▶ _Activity A_:
Do the following statements agree with the blog post on independent risk factors? (i) Brotman's article appeared in the Archives of Internal Medicine. (ii) The writer claims to understand how a multivariate analysis is done. (iii) Barrett's book was published by Anchor Books in 1979. Answer each with yes or no and quote the deciding words of the post.
▶ _Activity B_:
Will you retype the blog post on independent risk factors, starting with "In regard to" and going on through "do about it."?
▶ _Activity C_:
Which people does the blog post on independent risk factors mention by name?

▶ _Passage to read_:
Thursday, January 27, 2005

Statistical Independence is not necessary or sufficient for causality (and is evidence based medicine really faith based at the bottom?)

Daniel Brotman's article in the Jan 24, 2005 issue of the Archives of Internal Medicine(vol. 165 p138-145) makes important points regarding the concept of "independent risk factors". Basically,he and his coauthors remind the readers that: statistical independence does not mean causality, is context dependent ( ie in that particular data set) and risk factors may be causal even if not statistically independent. Independence is a statistical concept relying on a particular statistical model.

I remember discussing the role of elevated triglyceride values in the context of heart attack risk and downplaying its significance because I had read triglycerides were not an independent risk factor. Now, or course, clinical studies have shown the opposite. The point is that a risk factor can be "significant" i.e. important whether or not a medical publication's analysis indicates that is an "independent risk factor"

Articles like this one are important antidotes to the faith that we tend to have in the black box magical output of multivariate analysis. Few physicians have plowed through the pen and paper process of doing a multivariate analysis or even understand generally what it all about.I don't claim to. That exercise might give one a real sense of what is being done and perhaps how small variations in data input can alter the answer- changing an independent risk into one that is not and vice versa.

In regard to heart disease, the authors assert that as more variables are linked to disease, no study will be able to properly model all the risk factors to enable them to say that X is an independent risk factor. This problem of residual confounding limits medicine's search for the causes and might make us more circumspect when we make pronouncements to patients about what causes what and what we should do about it.

William Barrett
In his book "Illusion of Technique"(Anchor Books, 1979) says that Logic is the only modern science that has shown its own limits by showing the limits of formal systems(through the work of Godel and others). We might tend to forget when we read " X is an independent risk factor for disease Y" that we are dealing with "provisional conclusions " extracted from "fragmentary" data. Some have make a distinction between "faith based" medicine with "evidence based medicine". Considering the faith required to believe the output of mysterious mathematical models about which most physicians readers are ignorant, this distinction begins to fade away.Maybe we need a medical version of Godel's theorem as an antidote to hubris or faith based believe in technique. I eagerly await more articles,such as Brotman's,pointing out the limits of medicine's knowledge-gathering techniques.

▶ _Material provided_:
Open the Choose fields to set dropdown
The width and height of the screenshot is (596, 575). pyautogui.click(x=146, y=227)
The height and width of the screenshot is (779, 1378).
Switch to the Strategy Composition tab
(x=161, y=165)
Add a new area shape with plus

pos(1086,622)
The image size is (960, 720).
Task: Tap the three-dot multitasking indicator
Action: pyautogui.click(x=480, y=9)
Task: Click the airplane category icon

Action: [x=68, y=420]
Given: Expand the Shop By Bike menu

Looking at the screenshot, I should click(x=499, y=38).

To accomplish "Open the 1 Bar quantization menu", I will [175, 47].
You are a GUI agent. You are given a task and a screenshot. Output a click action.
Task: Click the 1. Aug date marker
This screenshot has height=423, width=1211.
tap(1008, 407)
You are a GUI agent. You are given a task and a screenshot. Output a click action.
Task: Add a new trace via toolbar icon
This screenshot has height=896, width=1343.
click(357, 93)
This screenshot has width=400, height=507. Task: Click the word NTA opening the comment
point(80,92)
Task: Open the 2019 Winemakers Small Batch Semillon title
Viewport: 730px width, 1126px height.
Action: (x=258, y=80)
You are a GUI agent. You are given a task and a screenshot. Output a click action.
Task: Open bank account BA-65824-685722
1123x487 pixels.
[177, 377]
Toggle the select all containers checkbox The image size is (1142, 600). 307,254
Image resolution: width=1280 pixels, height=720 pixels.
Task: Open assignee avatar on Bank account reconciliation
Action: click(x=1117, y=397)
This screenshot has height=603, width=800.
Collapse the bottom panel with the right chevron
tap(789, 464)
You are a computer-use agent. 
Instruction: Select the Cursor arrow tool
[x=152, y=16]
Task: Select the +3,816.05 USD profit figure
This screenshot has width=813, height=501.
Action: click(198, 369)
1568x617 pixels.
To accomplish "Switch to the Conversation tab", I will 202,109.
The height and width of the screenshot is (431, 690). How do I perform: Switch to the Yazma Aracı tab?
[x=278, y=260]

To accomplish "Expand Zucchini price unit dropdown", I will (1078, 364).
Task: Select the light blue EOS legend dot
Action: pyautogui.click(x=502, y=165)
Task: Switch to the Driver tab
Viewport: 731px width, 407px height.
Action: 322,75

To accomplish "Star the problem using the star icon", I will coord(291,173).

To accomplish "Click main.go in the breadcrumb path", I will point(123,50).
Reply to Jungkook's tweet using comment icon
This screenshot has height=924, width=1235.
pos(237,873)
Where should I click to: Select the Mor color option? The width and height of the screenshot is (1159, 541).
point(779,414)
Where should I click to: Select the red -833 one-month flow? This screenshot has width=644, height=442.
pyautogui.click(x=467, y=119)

▶ _Your solution A_:
(i) Yes: "Daniel Brotman's article in the Jan 24, 2005 issue of the Archives of Internal Medicine"
(ii) No: "I don't claim to."
(iii) Yes: "In his book "Illusion of Technique"(Anchor Books, 1979)"

▶ _Your solution B_:
In regard to heart disease, the authors assert that as more variables are linked to disease, no study will be able to properly model all the risk factors to enable them to say that X is an independent risk factor. This problem of residual confounding limits medicine's search for the causes and might make us more circumspect when we make pronouncements to patients about what causes what and what we should do about it.

▶ _Your solution C_:
Daniel Brotman
William Barrett
Godel